BRIEF
Rewrite the passage on friendship and family below, starting at "Joyous as it" and ending at "of your children.", and change every instance of "imagery" to "messaging".

DOCUMENT SEGMENT
Joyous as it is, however, it does not have the weight of family, certainly not the importance of husbands, wives, and children.  Given the availability and renewed pleasure, I thought it worthwhile to speculate about the limited value we accord to friendship, even when it serves as our daily bread.

First, and most obviously, the cultural imagery that we grow up with lends much more weight to family.  “Blood is thicker than….. “ … you name it.  We are trained to be deeply loyal to family and only modestly so to friends.  This isn’t just internalized imagery.  It is enforced day after day by people around us.  How could you not visit your mother in the assisted living facility, loan money to your brother, and, most of all, take care of your children.

Family is bound by ritual in ways that friendship isn’t.  Weddings, christenings, bar mitzvahs.  Birthday and Christmas parties, Passover seders and Easter hunts.  Year after year, they signal a bond.  Friends may create ritualistic events—annual Fourth of July parties and the like, but, like everything else, those ‘rituals’ primarily populated by friends feel voluntary, less weighty.  That may be why we love them but they’re not as important.

DATASET ENTRIES
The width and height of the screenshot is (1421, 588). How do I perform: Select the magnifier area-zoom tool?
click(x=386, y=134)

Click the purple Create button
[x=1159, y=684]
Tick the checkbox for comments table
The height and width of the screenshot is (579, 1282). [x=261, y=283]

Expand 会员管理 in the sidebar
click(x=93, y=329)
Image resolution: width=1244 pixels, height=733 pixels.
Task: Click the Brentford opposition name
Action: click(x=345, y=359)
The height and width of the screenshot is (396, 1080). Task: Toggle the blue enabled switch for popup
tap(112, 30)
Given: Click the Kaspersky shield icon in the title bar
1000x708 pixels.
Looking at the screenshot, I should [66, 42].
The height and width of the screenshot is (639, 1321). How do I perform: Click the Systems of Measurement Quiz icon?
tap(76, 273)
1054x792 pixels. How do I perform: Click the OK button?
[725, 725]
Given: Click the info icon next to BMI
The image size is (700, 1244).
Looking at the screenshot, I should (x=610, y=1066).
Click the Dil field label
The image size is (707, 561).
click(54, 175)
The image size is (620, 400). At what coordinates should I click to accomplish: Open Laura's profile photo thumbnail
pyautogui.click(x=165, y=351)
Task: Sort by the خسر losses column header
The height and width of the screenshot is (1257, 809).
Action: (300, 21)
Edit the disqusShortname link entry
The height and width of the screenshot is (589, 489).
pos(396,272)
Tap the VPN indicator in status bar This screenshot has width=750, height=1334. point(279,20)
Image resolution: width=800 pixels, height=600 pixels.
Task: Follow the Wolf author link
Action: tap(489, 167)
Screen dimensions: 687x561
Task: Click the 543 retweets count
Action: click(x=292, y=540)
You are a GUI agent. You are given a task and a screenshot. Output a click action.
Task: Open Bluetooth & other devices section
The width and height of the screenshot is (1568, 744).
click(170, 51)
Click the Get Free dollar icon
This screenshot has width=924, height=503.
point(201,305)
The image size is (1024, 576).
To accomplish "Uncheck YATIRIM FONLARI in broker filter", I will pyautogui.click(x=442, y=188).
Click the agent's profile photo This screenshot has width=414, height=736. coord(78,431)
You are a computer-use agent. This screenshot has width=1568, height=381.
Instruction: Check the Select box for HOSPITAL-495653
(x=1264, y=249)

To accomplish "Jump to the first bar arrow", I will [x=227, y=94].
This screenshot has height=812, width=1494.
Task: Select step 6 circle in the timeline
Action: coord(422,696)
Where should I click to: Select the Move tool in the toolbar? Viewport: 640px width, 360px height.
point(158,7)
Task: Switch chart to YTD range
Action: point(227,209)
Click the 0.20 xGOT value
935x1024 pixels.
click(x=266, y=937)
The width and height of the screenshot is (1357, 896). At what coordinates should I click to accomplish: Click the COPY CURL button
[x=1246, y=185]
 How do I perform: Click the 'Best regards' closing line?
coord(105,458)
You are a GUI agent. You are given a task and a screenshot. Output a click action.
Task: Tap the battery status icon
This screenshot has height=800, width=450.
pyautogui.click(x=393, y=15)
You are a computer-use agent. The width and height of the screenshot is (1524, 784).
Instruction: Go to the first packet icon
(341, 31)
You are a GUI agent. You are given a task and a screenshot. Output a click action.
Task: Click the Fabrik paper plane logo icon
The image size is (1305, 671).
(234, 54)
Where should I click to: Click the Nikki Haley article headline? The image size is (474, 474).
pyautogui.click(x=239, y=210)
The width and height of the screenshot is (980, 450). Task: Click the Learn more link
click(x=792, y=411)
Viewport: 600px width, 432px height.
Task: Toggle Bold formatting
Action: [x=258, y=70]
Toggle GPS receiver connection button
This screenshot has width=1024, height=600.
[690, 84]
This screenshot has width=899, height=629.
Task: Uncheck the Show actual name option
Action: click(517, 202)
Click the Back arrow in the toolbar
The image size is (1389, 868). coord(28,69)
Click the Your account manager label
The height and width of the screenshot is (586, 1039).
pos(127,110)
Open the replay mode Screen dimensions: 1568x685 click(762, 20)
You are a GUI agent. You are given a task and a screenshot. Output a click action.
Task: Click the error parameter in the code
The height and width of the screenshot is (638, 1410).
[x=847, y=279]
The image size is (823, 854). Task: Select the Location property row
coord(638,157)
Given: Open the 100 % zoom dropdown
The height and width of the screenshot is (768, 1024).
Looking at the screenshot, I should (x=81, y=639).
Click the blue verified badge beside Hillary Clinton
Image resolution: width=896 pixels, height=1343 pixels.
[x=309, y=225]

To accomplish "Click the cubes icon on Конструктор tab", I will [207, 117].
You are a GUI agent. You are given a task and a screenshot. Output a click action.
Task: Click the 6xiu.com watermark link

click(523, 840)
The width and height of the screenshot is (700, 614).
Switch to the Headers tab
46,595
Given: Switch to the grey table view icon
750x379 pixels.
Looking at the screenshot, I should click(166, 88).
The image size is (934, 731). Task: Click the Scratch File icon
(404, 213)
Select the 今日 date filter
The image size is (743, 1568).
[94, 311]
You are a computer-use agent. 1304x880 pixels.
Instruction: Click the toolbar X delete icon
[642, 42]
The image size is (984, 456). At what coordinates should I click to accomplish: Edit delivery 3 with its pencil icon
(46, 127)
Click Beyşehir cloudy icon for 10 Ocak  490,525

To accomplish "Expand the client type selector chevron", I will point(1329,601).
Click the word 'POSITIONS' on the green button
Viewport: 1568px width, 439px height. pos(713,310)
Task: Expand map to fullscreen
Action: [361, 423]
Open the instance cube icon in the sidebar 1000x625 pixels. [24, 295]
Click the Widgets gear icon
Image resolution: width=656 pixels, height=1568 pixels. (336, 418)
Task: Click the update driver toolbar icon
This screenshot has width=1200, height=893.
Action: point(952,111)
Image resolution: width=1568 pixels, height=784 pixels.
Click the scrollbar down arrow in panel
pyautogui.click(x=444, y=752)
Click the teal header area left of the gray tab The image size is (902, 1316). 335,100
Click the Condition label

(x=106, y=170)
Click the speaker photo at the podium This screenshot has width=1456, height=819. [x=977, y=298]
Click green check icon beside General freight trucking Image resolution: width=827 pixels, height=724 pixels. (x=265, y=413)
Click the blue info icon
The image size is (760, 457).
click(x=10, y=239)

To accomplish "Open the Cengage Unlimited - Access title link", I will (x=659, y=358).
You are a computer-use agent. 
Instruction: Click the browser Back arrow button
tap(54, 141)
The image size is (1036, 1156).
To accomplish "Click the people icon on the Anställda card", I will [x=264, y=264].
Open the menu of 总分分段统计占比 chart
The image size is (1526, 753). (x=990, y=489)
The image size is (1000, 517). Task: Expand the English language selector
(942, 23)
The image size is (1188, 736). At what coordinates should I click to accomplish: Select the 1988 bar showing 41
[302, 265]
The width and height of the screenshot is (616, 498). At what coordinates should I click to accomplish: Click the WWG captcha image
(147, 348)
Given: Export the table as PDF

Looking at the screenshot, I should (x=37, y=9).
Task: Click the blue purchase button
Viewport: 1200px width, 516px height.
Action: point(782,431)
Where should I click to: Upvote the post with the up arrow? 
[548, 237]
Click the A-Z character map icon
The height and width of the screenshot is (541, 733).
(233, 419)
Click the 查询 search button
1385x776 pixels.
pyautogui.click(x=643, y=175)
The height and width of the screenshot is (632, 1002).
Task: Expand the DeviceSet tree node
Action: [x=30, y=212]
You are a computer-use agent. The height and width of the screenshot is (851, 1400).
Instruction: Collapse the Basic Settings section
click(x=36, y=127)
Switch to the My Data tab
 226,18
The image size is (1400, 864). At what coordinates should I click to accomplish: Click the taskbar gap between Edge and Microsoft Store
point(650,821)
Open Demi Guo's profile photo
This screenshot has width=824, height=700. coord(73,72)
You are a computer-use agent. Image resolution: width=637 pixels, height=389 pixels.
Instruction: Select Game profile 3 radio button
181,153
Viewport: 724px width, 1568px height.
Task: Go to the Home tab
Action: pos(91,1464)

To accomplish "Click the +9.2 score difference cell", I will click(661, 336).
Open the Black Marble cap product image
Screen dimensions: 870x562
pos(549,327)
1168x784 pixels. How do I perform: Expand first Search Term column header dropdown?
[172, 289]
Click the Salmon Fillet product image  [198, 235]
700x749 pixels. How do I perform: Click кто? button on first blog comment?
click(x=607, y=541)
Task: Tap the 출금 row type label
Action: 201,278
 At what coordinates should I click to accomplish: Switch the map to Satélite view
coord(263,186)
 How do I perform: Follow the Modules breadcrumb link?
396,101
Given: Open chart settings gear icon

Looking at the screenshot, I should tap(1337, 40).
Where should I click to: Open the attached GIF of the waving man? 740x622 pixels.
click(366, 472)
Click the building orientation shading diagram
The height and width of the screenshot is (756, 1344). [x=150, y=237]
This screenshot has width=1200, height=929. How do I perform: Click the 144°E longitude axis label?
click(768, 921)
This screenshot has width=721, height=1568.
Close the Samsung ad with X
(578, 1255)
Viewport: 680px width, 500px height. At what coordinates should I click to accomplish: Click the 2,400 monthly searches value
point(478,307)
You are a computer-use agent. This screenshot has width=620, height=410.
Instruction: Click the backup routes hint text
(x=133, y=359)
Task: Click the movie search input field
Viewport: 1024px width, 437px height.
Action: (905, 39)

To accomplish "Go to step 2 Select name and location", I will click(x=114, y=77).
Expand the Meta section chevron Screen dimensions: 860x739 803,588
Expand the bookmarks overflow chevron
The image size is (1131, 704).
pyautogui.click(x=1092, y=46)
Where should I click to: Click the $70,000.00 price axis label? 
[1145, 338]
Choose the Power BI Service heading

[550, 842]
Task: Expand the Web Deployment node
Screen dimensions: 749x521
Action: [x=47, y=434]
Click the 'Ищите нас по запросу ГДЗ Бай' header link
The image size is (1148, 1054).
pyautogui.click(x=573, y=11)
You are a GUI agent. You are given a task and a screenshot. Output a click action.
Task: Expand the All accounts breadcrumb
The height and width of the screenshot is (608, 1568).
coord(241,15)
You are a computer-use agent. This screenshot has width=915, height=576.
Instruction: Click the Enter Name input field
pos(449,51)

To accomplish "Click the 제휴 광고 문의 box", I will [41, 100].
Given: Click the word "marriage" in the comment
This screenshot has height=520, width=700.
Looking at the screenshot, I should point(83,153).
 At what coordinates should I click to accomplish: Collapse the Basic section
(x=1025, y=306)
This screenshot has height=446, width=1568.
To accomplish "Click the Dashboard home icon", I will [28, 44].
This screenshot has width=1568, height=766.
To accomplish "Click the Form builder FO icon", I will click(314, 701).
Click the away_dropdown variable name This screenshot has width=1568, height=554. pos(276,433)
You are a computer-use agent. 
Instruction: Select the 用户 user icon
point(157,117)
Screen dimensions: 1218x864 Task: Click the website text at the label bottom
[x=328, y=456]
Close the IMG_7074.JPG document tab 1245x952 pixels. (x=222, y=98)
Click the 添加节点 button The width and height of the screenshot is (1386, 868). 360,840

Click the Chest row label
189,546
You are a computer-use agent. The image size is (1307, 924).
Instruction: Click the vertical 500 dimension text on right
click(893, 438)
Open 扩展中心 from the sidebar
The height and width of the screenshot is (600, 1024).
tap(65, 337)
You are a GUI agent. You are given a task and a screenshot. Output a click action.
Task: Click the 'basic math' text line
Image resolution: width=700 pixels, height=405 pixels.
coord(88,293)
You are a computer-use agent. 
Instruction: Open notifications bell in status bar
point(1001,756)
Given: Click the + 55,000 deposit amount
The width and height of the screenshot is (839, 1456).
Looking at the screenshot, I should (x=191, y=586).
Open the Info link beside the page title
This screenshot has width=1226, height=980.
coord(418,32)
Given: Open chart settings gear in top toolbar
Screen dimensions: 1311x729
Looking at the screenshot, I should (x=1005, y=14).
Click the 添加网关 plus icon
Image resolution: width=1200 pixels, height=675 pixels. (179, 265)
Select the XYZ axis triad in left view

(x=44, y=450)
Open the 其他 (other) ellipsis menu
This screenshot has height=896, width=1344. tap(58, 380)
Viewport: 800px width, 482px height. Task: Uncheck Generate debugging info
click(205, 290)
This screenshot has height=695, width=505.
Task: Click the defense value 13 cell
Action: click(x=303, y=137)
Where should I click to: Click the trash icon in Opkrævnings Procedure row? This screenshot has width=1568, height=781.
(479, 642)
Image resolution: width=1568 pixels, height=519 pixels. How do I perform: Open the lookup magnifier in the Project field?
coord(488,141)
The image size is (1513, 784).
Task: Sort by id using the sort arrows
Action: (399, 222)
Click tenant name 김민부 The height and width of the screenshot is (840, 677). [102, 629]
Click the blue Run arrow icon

ANSWER
Joyous as it is, however, it does not have the weight of family, certainly not the importance of husbands, wives, and children.  Given the availability and renewed pleasure, I thought it worthwhile to speculate about the limited value we accord to friendship, even when it serves as our daily bread.

First, and most obviously, the cultural messaging that we grow up with lends much more weight to family.  “Blood is thicker than….. “ … you name it.  We are trained to be deeply loyal to family and only modestly so to friends.  This isn’t just internalized messaging.  It is enforced day after day by people around us.  How could you not visit your mother in the assisted living facility, loan money to your brother, and, most of all, take care of your children.